Two years later, there has been no movement made on the controversial deal.
Last November, Oban said in a press release that negotiations were ongoing and that it was still committed to completing the project.
However, the company’s president, Alexander Grikitis, recently told The Nassau Guardian that there is no update available on how negotiations are coming along presently.
Deputy Prime Minister Peter Turnquest, who is also the East Grand Bahama MP, said on Tuesday, that the matter is before a subcommittee at Cabinet but that he could not be sure when the committee would be reporting back.
The status of the deal remains unclear.
A heads of agreement was originally signed during a press conference with Prime Minister Dr. Hubert Minnis and then-Oban Energies Non-Executive Chairman Peter Krieger, who signed on behalf of Oban.
Since then, the deal plunged into controversy.

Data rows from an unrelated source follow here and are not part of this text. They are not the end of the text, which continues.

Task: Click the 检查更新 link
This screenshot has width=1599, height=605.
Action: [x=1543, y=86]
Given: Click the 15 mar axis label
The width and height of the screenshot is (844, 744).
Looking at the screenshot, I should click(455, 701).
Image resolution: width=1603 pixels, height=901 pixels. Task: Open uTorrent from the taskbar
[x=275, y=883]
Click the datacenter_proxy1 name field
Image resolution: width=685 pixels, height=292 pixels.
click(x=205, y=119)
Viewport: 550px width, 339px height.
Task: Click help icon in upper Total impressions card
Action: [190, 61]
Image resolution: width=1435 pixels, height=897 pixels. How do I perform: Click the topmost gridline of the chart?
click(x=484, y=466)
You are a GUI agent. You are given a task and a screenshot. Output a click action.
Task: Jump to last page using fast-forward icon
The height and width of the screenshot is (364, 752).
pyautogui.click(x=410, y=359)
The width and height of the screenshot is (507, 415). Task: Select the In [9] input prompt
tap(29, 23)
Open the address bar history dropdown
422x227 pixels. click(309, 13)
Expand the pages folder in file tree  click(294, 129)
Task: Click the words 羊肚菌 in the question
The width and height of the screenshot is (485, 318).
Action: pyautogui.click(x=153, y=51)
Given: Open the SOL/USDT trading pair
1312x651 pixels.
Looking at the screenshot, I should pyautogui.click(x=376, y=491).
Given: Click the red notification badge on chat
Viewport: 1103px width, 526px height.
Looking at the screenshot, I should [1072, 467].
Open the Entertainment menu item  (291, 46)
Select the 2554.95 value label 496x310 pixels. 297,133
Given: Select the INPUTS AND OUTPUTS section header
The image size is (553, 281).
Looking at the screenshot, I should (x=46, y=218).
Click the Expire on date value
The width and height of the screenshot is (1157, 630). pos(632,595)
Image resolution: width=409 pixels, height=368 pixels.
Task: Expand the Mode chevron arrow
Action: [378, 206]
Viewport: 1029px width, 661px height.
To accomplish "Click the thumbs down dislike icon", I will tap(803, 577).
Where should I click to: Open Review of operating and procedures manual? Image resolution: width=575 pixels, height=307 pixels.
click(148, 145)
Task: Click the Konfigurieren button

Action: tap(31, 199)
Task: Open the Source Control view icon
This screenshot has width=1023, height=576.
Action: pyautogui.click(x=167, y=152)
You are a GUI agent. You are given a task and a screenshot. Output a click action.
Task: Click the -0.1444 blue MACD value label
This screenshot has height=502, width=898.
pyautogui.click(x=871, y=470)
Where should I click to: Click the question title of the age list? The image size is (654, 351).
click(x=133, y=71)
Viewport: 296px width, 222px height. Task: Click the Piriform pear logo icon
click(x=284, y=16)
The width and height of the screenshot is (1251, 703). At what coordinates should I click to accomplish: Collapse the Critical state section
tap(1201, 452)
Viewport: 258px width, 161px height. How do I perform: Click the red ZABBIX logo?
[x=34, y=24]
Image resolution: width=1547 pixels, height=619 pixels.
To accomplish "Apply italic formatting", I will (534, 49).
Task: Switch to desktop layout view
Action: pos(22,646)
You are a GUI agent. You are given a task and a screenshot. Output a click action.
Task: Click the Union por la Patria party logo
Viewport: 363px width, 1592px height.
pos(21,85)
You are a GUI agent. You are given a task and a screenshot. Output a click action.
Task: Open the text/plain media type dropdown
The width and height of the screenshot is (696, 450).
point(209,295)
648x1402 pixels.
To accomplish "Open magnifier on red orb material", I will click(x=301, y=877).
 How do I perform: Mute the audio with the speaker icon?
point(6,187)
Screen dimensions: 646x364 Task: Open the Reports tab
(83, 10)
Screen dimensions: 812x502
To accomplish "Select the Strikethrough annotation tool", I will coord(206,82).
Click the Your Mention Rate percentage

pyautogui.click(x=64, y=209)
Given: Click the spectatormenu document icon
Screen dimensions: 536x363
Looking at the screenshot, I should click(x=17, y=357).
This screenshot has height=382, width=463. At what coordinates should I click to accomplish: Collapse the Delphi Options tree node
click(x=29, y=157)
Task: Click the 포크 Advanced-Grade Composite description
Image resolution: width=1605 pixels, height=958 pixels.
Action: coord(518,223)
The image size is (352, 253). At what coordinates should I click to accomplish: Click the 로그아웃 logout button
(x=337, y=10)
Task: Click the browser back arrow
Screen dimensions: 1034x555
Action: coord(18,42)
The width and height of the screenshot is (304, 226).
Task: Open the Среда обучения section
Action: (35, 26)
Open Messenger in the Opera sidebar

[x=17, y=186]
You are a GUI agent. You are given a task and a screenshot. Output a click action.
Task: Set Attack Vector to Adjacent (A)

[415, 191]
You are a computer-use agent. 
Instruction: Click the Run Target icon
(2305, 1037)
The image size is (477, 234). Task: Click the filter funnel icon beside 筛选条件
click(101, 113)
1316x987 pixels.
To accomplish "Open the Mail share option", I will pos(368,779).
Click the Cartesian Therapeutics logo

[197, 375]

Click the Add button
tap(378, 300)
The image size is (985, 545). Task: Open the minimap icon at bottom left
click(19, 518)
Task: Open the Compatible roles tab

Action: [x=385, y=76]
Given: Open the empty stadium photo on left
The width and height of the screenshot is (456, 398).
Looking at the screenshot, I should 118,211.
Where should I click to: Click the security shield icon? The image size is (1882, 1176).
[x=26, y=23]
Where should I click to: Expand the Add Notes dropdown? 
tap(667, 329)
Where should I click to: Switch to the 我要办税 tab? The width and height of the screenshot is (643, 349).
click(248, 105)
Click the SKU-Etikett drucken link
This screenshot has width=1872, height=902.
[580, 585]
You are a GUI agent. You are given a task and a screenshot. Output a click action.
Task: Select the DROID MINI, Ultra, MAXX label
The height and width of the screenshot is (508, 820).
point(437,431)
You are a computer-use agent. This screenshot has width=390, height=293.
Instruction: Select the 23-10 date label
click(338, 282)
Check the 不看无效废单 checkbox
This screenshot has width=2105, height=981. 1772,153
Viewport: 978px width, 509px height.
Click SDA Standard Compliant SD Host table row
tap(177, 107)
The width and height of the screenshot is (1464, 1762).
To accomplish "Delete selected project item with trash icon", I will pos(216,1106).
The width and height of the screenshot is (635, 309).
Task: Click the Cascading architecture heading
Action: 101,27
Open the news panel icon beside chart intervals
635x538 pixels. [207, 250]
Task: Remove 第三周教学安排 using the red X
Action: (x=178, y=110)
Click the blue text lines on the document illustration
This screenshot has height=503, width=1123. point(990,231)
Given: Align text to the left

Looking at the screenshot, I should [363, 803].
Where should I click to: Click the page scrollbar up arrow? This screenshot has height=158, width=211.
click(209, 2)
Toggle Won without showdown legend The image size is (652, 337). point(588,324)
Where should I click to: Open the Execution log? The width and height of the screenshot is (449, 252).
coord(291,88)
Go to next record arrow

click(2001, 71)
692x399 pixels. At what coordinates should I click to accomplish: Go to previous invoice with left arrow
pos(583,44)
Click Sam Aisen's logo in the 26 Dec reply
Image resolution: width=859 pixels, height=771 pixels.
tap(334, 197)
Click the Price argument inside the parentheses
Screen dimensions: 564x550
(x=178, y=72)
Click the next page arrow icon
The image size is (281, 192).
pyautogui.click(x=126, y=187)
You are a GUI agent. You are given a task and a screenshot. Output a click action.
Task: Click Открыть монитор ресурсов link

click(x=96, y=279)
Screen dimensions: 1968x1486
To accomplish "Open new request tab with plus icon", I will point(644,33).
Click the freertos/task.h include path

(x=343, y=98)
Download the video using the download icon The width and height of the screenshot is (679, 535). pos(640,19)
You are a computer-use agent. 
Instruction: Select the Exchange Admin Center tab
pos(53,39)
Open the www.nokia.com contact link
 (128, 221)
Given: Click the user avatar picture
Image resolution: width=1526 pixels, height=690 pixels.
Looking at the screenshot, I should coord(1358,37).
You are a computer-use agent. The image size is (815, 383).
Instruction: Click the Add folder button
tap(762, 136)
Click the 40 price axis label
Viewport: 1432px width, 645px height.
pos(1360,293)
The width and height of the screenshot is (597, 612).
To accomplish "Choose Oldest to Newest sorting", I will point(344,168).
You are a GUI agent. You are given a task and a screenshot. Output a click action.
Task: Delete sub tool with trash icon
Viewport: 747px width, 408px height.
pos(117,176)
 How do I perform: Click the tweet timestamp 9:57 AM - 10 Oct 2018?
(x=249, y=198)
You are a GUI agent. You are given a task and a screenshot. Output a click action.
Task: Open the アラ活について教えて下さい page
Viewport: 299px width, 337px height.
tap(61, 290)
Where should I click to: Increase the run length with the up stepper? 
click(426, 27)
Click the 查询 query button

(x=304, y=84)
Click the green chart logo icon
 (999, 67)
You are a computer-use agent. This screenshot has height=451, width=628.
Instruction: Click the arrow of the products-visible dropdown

Concerns were raised due to the agreement having been signed without an environmental impact assessment (EIA) in place.
It was also revealed that the signing was ceremonial, as then-Oban Energies President Satpal Dhunna had already signed the heads of agreement on February 10; and then zoomed-in video footage showed that Krieger appeared to sign the name of “Satpal Dhunna” instead of his own name.
Krieger’s character was also called into question when it was reported that in 2006, he pleaded guilty to the first degree felony of organized fraud, according to the U.S. Securities and Exchange Commission.
Minnis later admitted that his government made mistakes regarding the Oban deal in its haste to boost the economy of Grand Bahama, and, as a result, ordered a subcommittee and technical advisory group to examine the agreement in hopes of renegotiation.
He announced in Parliament that Krieger had resigned from Oban, and ultimately Oban announced that Grikitis replaced Dhunna.
Since then, Grand Bahama’s economy has been further impacted by the passage of Hurricane Dorian last September.
During Dorian – the strongest hurricane on record to hit The Bahamas – an oil spill occurred at Equinor oil’s South Riding Point terminal, leading the environmental group Save the Bays to warn government to take it as a lesson on how to treat projects like Oban.